The Glass Ghost
My mother was a deeply religious woman, but she also had a strong superstitious side. She taught me to be open to possibilities, to things that might seem out of the ordinary or otherworldly, telling me that both she and my grandmother could sense when something was wrong with one of their children or other loved ones, even from a great distance. She proved it to me time and time again over the years. I don’t know if I inherited that extra sense from her, but I have had some experiences that I’ve not been able to explain away. The most dramatic one happened soon after Dan and I bought our home almost twelve years ago, and I still get chills when I think about it.

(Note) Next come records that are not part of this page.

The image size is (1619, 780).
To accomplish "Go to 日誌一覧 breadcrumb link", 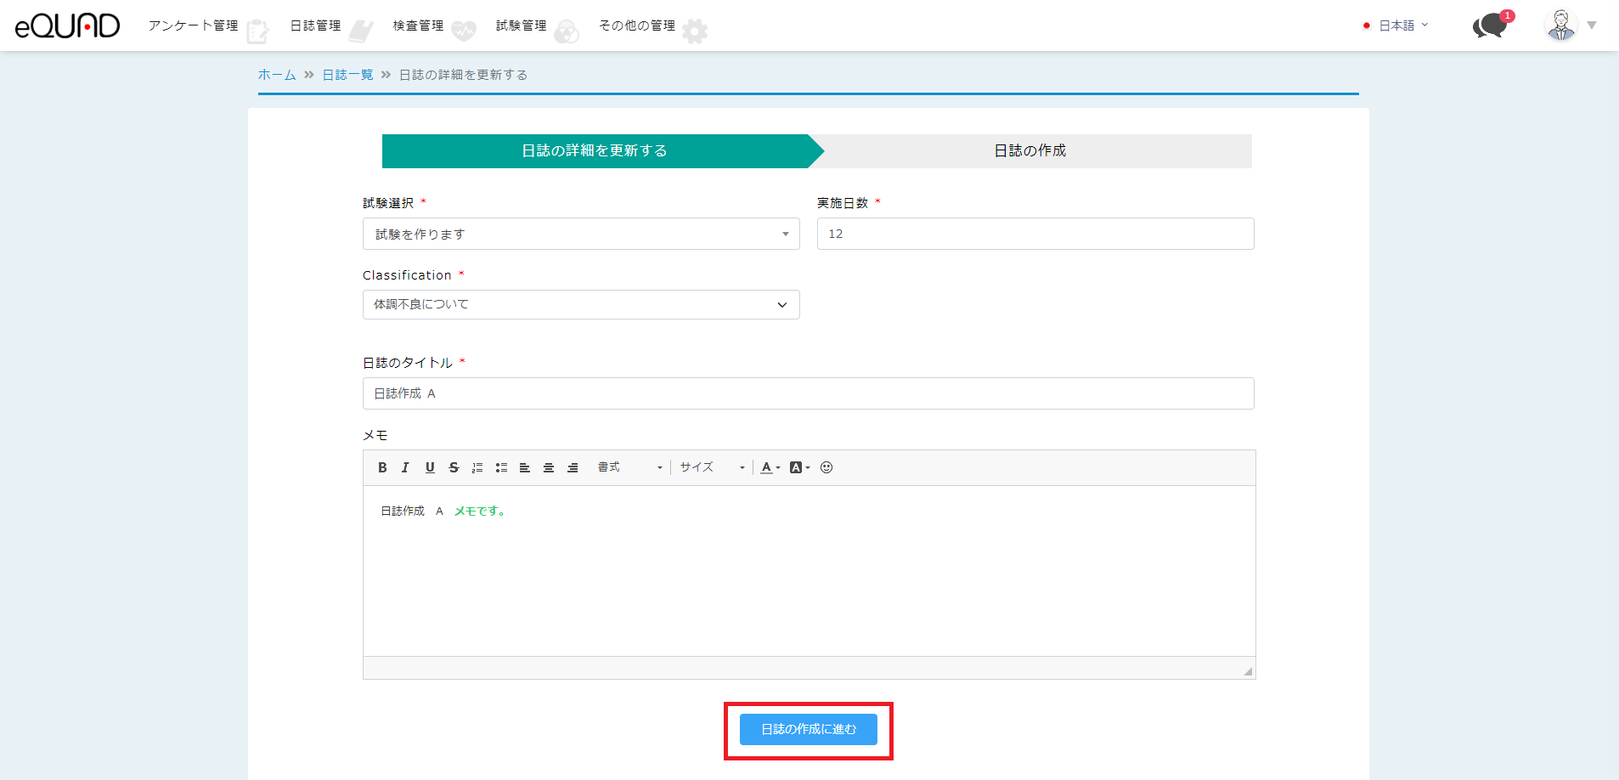I will (347, 75).
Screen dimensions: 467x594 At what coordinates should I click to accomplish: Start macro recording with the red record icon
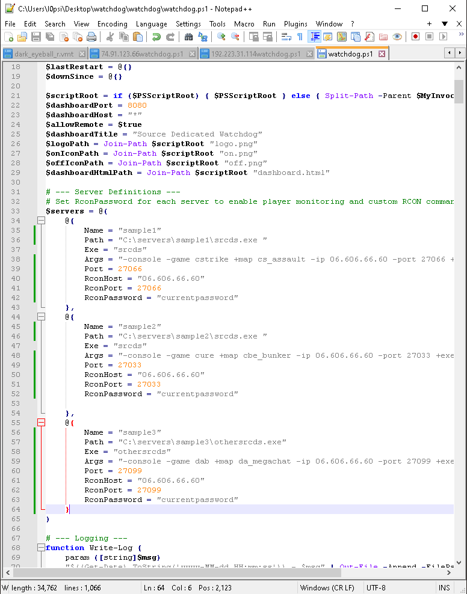pos(415,37)
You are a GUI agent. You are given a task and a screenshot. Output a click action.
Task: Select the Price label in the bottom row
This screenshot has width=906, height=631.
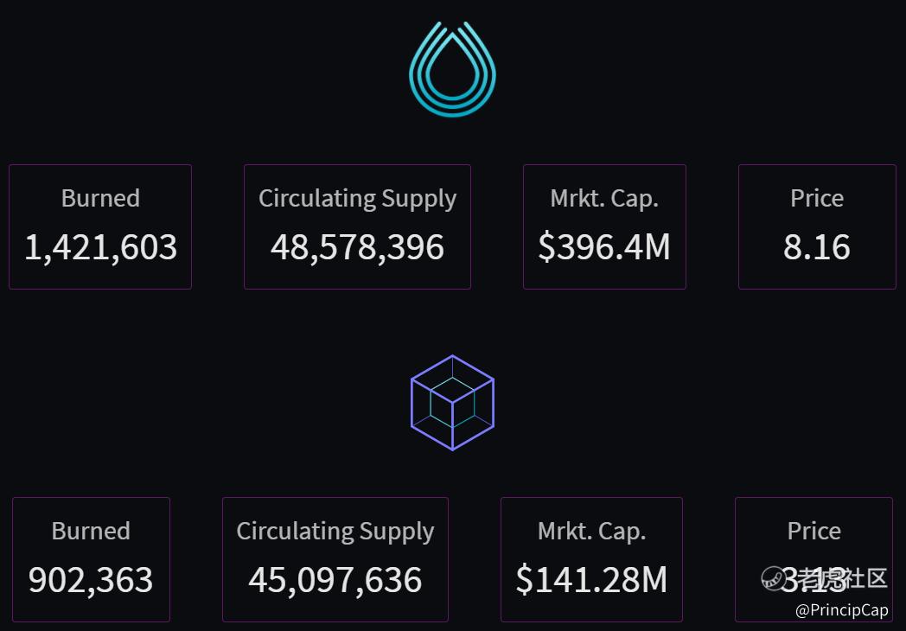click(814, 531)
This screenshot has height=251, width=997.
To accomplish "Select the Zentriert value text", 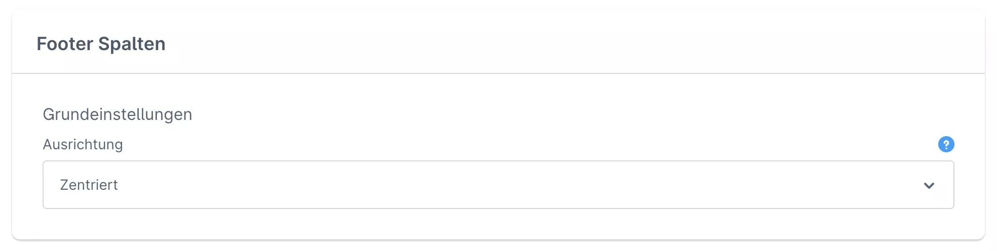I will pyautogui.click(x=89, y=185).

When Dan and I met, everything happened so quickly- we knew almost instantly that we were in love and meant to be together. I had been in Birmingham just under a year, living in my beloved ‘Blue House’, the wonderful old home that I bought and had begun restoring as I healed from a painful divorce. Dan had just finished newly renovating his bachelor pad condominium in a wonderful old quirky neighborhood. After some heartfelt deliberation, we decided that neither of our places were right to combine our families (I had three dogs at the time, and he had a cat). We both loved the street that I lived on, just two minutes up the hill from where we both worked at UAB, and by some ‘chance’, the most wonderful old house high on a hill at the other end of my street was for sale.

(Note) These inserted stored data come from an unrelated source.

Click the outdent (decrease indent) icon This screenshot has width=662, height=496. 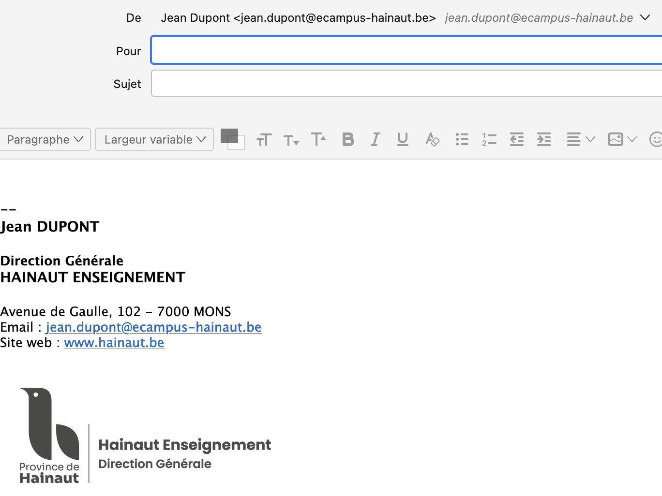click(517, 140)
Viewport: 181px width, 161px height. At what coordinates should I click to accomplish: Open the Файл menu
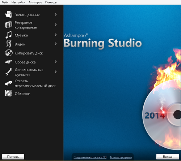point(5,2)
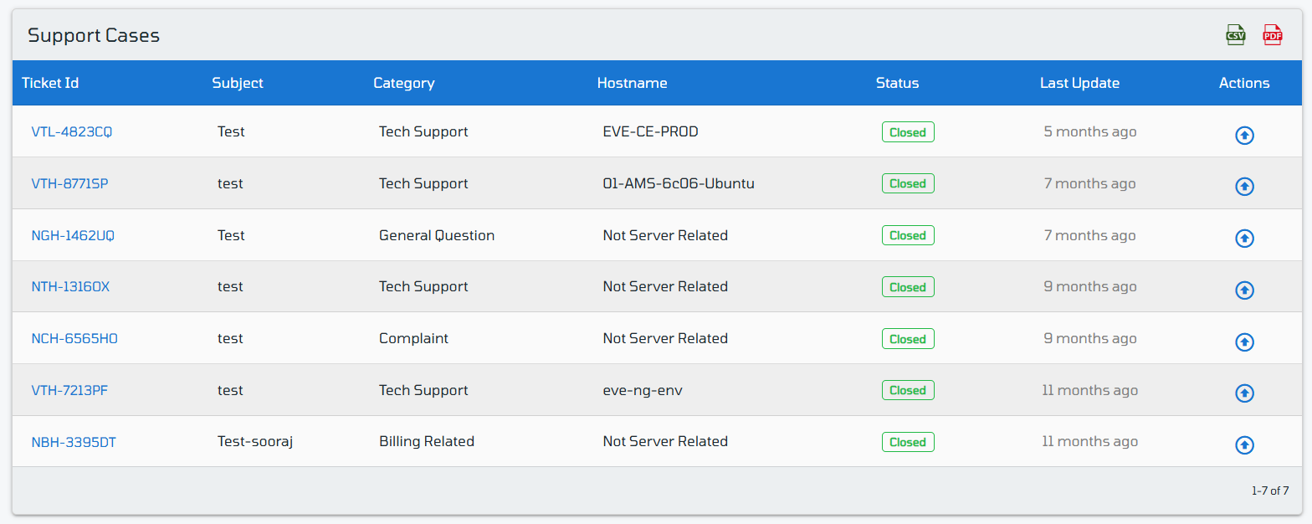Click Closed status badge of EVE-CE-PROD row
1312x524 pixels.
[908, 132]
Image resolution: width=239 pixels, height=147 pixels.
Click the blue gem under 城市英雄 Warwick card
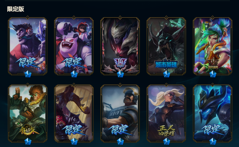pos(167,74)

We went to see the house that would become our ‘Chez Gainey’, each of us silent until the end of the tour, not wanting to unduly influence the other in such an important decision. The realtor gave us some time, and we stood in the master bedroom in front of the picture window, holding hands and looking into each other’s eyes. We burst into laughter and then tears, knowing that we had found our home, one that would be OUR house, not his or mine. A much better way to start our lives together.



The house was built in 1920 and had quite a checkered past. The previous owner was not an easy man to work with, and we knew that the house had burned ten years earlier. There were gun racks everywhere, and blinds were drawn on every window, even on the beautiful front sun porch. The guest house had been trashed by a slovenly renter, and everything was dark and gloomy. Though he was rarely on the property, he left two dusty old Dobermans to roam untended. Even though we saw the rich potential, the house had been a hideaway- even a fortress- for someone with a dark side, and we knew we had our work cut out for us to heal the house and make it ours.
Aside from the obvious renovations and cleaning, one of the big problems I tackled was picking up the slew of glass all around the property from when the windows exploded as the house had burned. It was everywhere, and it became a daily almost Zen-like ritual for me to walk around the yard, bent over and searching for pieces and slivers of glass that came up with every rainstorm. I was so worried that I would miss something and one of our dogs would be injured. One day, I was in the front yard and bent to pick up a shining piece of glass partially buried in the ground. As I made contact with it, I instantly saw flames and smoke, windows shattering, could hear the sounds of the house burning, felt strong feelings of sadness and loss. It shocked me so that I threw the glass to the ground and jumped back, my breath ragged and my arms covered with goosebumps.
I gingerly picked up the glass and put it in my bag, heading to find Dan. I told him that it felt like the house had shared its story with me, reached out to me. Thankfully, my husband didn’t have me committed, but instead said he felt that the spirit of the house knew that we were trying to bring it back, working to bring love and light back into what had been a long period of darkness and secrecy. That felt right to me, and it caused me to bond even more deeply with our home and honor it by working hard to make it beautiful. I never felt afraid to pick up glass after that, but I fave felt flashes when things have bubbled to the surface; old marbles, glass medicine bottles, children’s toys from long ago. The history of an old house that saw the early days of Birmingham.

Now, as I happily work in my gardens and keep an eye out for any remaining glass, I feel a sense of peace emanating from everything I touch. We have worked hard over the years to make our home and gardens a place of love and laughter, an oasis in a bustling city. We have kept our pact with the Glass Ghost who shared its story with me, and our home has repaid us tenfold by giving us a wonderful project to work on together, shelter in all kinds of weather, and a gathering place for the many, many wonderful memories we have created here. I don’t care if the neighbors think I’m crazy if they hear me, but I thank the flowers when they bloom, I say thank you to the beautiful views that constantly change, and I often put my hand on the house and send it peace. This place is a part of my heart now, a part of who I am. I’ve come to understand that not all ghosts are scary…some are teachers.
Dear Denise: I just had to write after reading this…I used to be in the Jon Katz creative group but withdrew (thought someone else could take my spot who was creative in a more active sense). I have followed your stories of your mom and felt oh so sad when she passed; she was such a vivid creature, partly b/c of your writing but also b/c she was such a great lady. Love your stories and your writing. Just wanted you to know that; I’m sure you get wonderful feedback all the time but it is still nice to hear, I suspect. Elle
Elle, thank you so much for your very kind words- I really appreciate your taking the time to post. Thank you also for reading my stories. I miss Mom so much- I’m sure I always will.